Los Angeles Mayor Eric Garcetti and Hilton Hotel executives were all smiles last week, and for good reason: they had just cut the ribbon on the completion of a $7 million energy efficiency upgrade to the Universal City Hilton - the largest project of its kind in the U.S.

LA’s record-setting project is the third in a string of major commercial building retrofits in California in just the past two years, all thanks to Property Assessed Clean Energy (PACE), a program that allows customers to finance clean energy upgrades and pay them back, over time, on their property tax bills.

What’s made PACE so successful is that it allows customers to avoid the sizeable up-front costs of major building upgrades, while saving energy and money.

Case in point: the Universal Hilton projects close to $1 million of savings per year from these energy efficiency upgrades.

The promise of large-scale, commercial PACE was first demonstrated in 2012, when the ProLogis Pier 1 Building in San Francisco received the first-of-its kind financing for $1.4 million of energy efficiency upgrades.
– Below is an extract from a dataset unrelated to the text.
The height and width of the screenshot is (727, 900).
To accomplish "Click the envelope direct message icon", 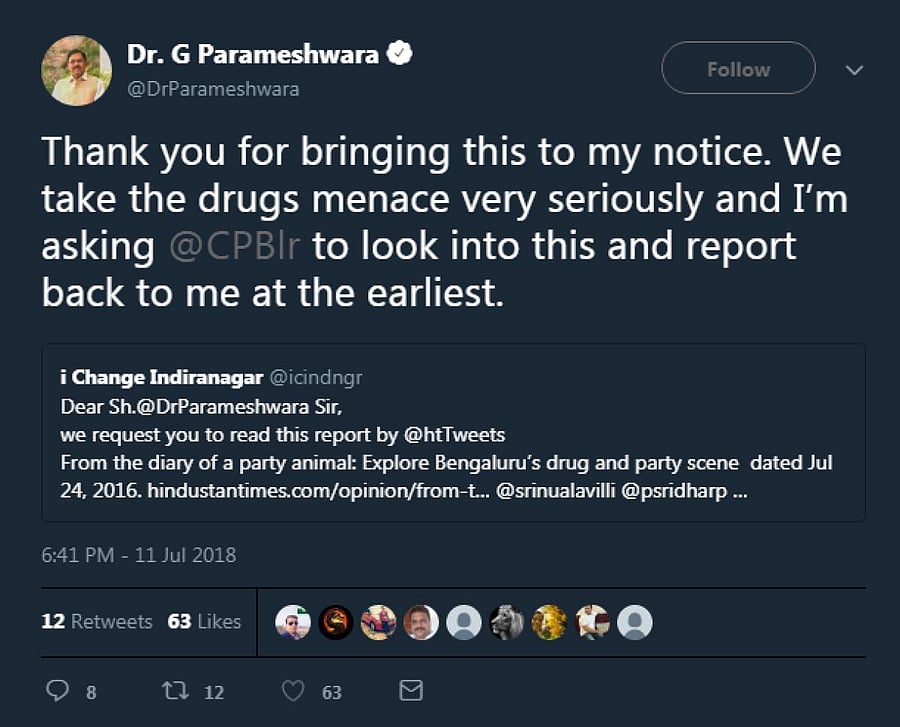I will click(x=411, y=691).
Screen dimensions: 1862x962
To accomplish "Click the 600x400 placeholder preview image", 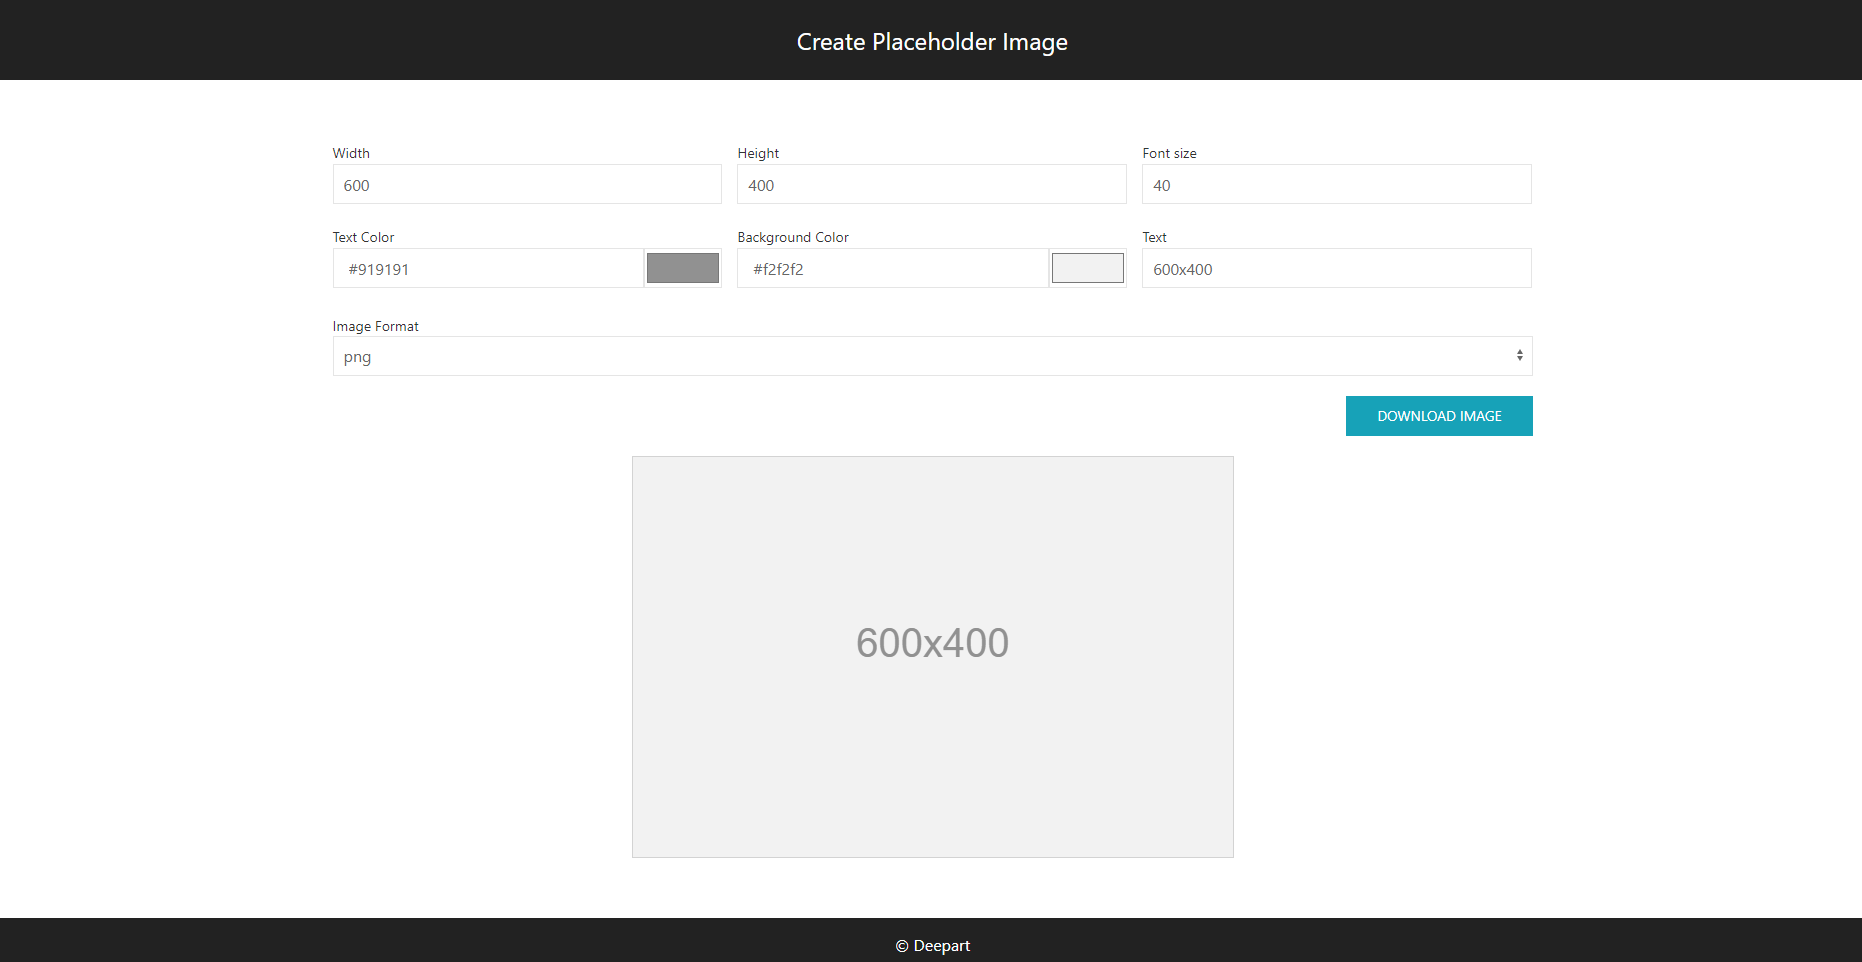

This project kicked off what has become one of the most successful clean energy financing programs in the nation.

In July 2013, an EDF Climate Corps Fellow at Sacramento Mayor Kevin Johnson’s office helped set a new commercial PACE record when the Metro Center Corporate Park closed a $3.16 million deal through the Clean Energy Sacramento program.

But these records don’t last long; each of these new projects received more than double the financing of the previous project, a positive sign for the future of commercial PACE programs in California.

In fact, there are currently 25 active commercial PACE Programs in 10 U.S. states, proof that the trend is growing beyond the Golden State’s borders.

Last year, Connecticut launched their own PACE program, finalizing nearly $20 million of transactions for commercial properties. Similarly, Toledo, Ohio executed $18 million of commercial PACE transactions in 2013.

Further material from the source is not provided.